'Can't keep throwing away starts' - Karun Nair digs deep to make it count
With his focus firmly on a reboot, Nair found ways to make up for lost chances, making a carefully constructed 92 not out against India Blue in Alur
Having fallen behind in the race to be in the middle order of the Test team, Karun Nair
served a timely reminder of his ability to dig in and make it count, and in the process be in sight of his first first-class century since December 2017. His 92 not out for India Red
, a carefully constructed knock full of restraint and self-discipline, left India Blue wondering if they had misread the surface. On a day in which only 68 overs were possible, India Red put up 163 for 2, Nair putting together an unbroken 120-run stand with Ankit Kalsi, who ended the day unbeaten on 48.
The make up of the Duleep Trophy is such that the focus is largely on individuals rather than teams - made up of fringe players and domestic performers - and the platform was Nair's to do what he could with after his side lost openers Priyank Panchal and Abhimanyu Easwaran - both in the frame to be India's third opener - inside the first hour. Abhimanyu was out in the day's first over, lbw to a full-inswinging delivery from left-arm pacer Aniket Choudhary. Panchal fought through the first hour and then fell shortly after drinks when he wafted at one from Diwesh Pathania that left him.
From there on, Nair reconstructed the innings with a stoic display, going through long periods where he left the ball repeatedly even as the bowlers asked questions of him. The restraint also involved leaving alone full deliveries around the fifth stump, despite cover left open. He wasn't in the mood to oblige invitations to drive.
Against left-arm seamers, after being troubled early on by late inswing, he resorted to shuffling from outside leg, and found his groove immediately with a delightful on-drive to get going. The only lofted hit through the day was the chip over mid-off to bring up his half-century off left-arm spinner Saurabh Kumar, off the 101st delivery he had faced. It was a shot that drew applause from his father, who for most parts of his knock was unmoved from his vantage point up in the grass banks.
His temperament and approach stood out in his 189-ball knock. Nair didn't play a single shot in anger and completely shelved the cut and sweep. Yet, he found ways to make up for the lost scoring opportunities. As the afternoon progressed and the field spread, he milked the singles without much hassle, and offered words of encouragement to his younger batting partner, who made 511 runs in seven Ranji Trophy innings last season.
'I had time to go away and think about my cricket and where I'm at. I thought about the mistakes and worked towards rectifying it.'
"I had to grind my way early on, it wasn't easy," Nair said afterwards. "The ball was moving around early, and we needed stability at that stage. As a batsman, you have to first play to the situation. I was happy to have been able to fight my way through. It's not as if I made a conscious effort to cut down on some of the shots, but when you show discipline and it pays off at the end of the day on the scoreboard, it feels nice.
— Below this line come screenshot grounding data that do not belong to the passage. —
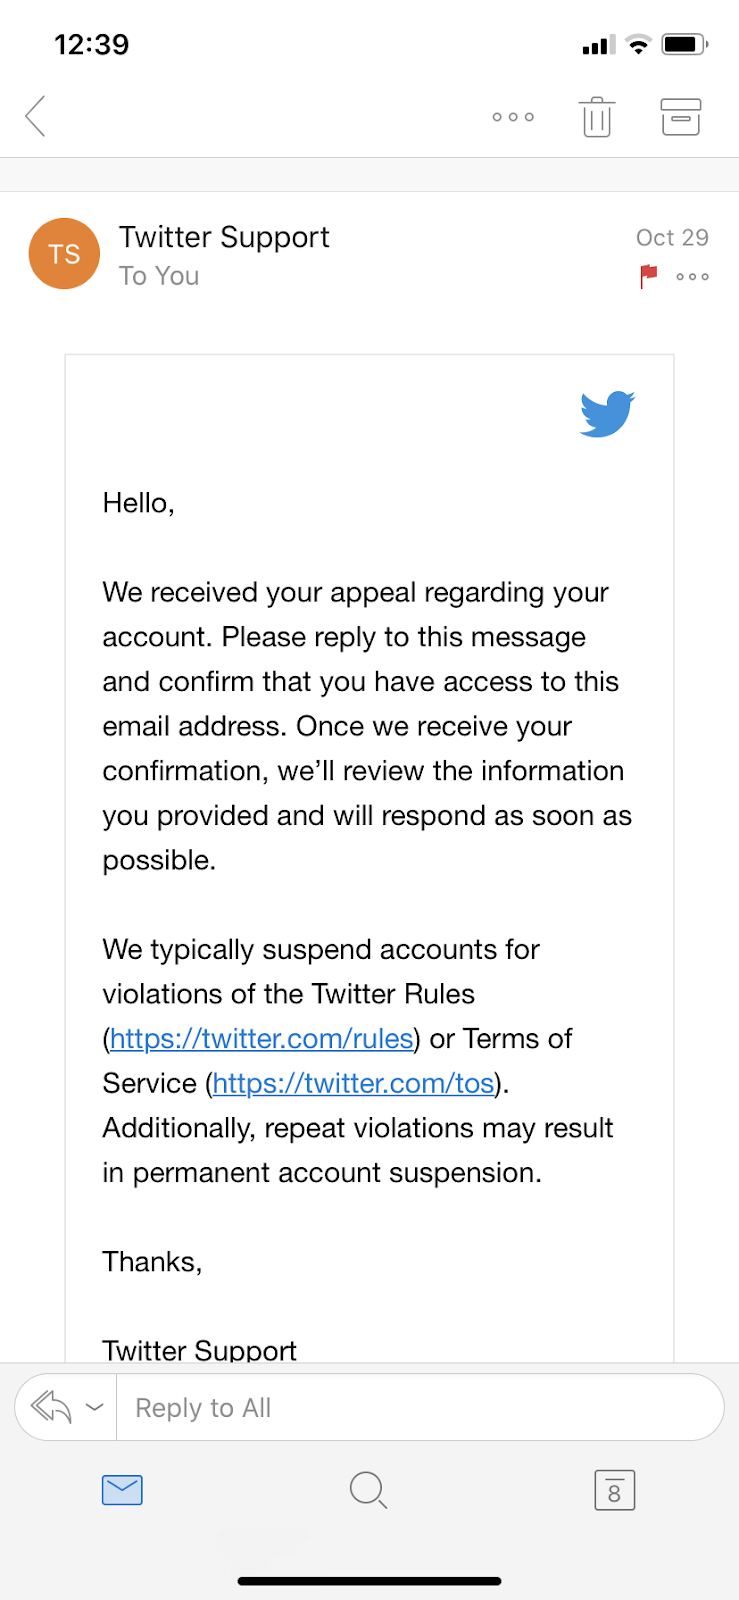Delete this email using the trash icon
739x1600 pixels.
[597, 116]
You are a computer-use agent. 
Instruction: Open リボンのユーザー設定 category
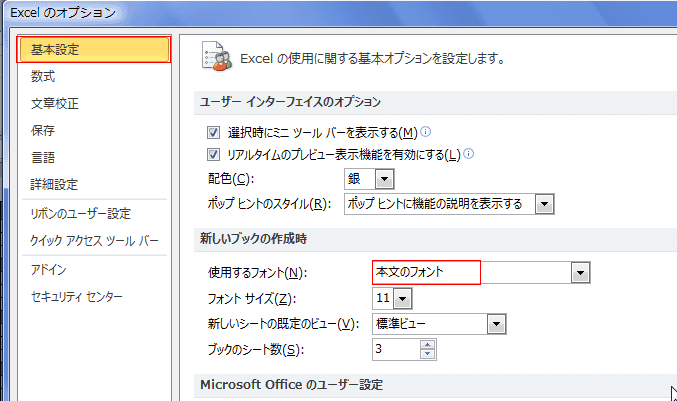(x=80, y=214)
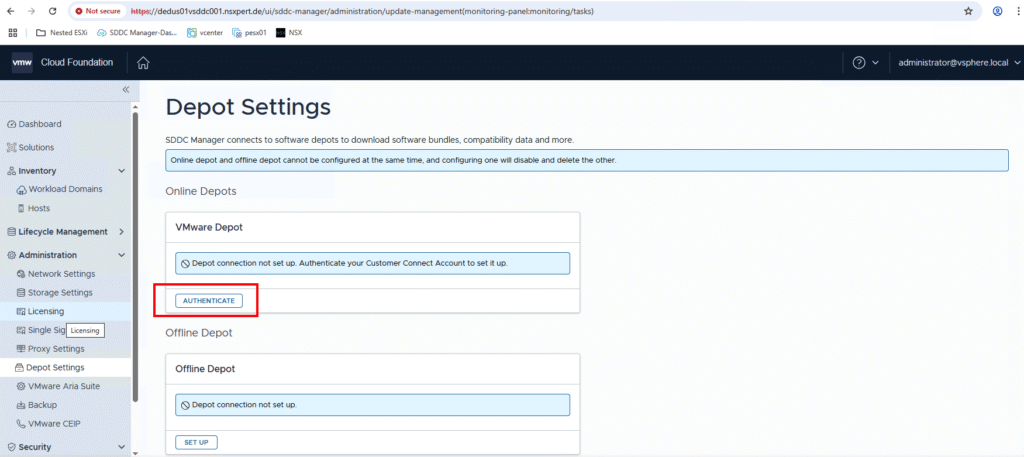Click the VMware Cloud Foundation logo

pyautogui.click(x=63, y=63)
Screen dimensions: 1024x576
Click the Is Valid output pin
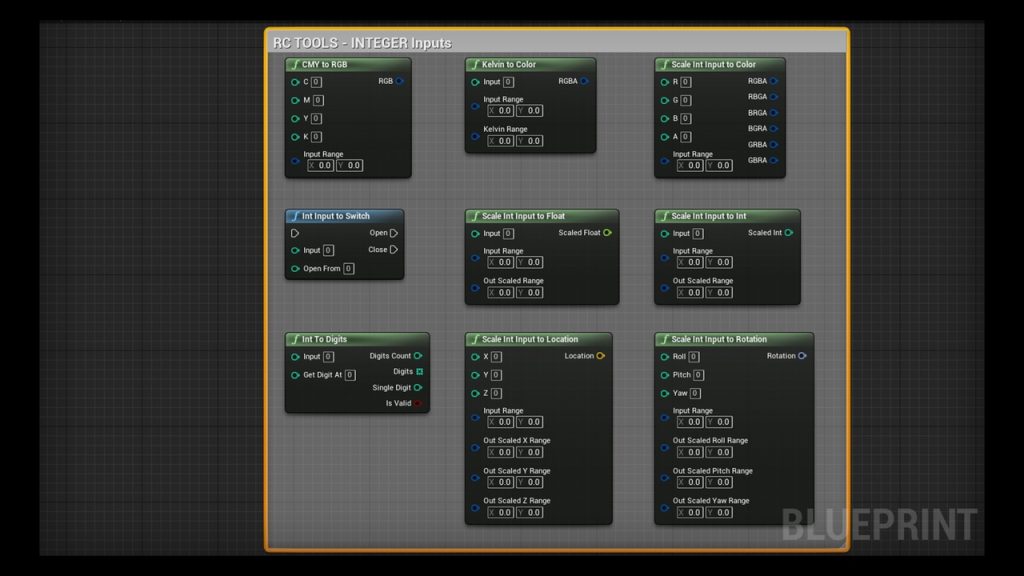418,404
"This has come about because of my hard work. I've realised you can't keep throwing away starts, so I wanted to focus that much more. Starting the season well was important."
The last one year or so has been a testing one
for Nair, who was dropped from the Test side after the England tour without being given an opportunity. Then he saw his replacement Hanuma Vihari make the XI and score a fighting half-century on debut. Then a string of low scores led to him being left out of the India A squad, of which he was captain until November 2018. Then an underwhelming Ranji Trophy season - 224 runs in ten innings - even led to the coaching staff contemplating resting the Test triple centurion. On to the IPL, where he was signed by Kings XI Punjab for INR 5.6 crore in 2018, he was largely forced to carry drinks. These led him to introspection, before he finally decided it was time to look ahead to the future "without any baggage".
This could have dented the confidence of most. It most certainly hurt Nair, something he made apparent in a rare blow-over of inner thoughts, which he likes to keep to himself at the best of times. He stated firmly that no one from the team management or the selection committee had spoken to him - an India A captain, a domestic regular for Karnataka. For Nair, recently engaged and in a phase he describes as "very happy", it's all in the past. The focus is on a reboot.
"I needed the break [after the IPL] mentally," he said. "I had time to go away and think about my cricket and where I'm at. I thought about the mistakes and worked towards rectifying it. I realised that I needed to just keep batting, even if it meant doing double sessions at times. The time lost can't come back. The best way to overcome confidence issues is if you can keep batting and spend long periods. So the last two months gave me that time and chance to work on my game and improve. Hoping it will pay off."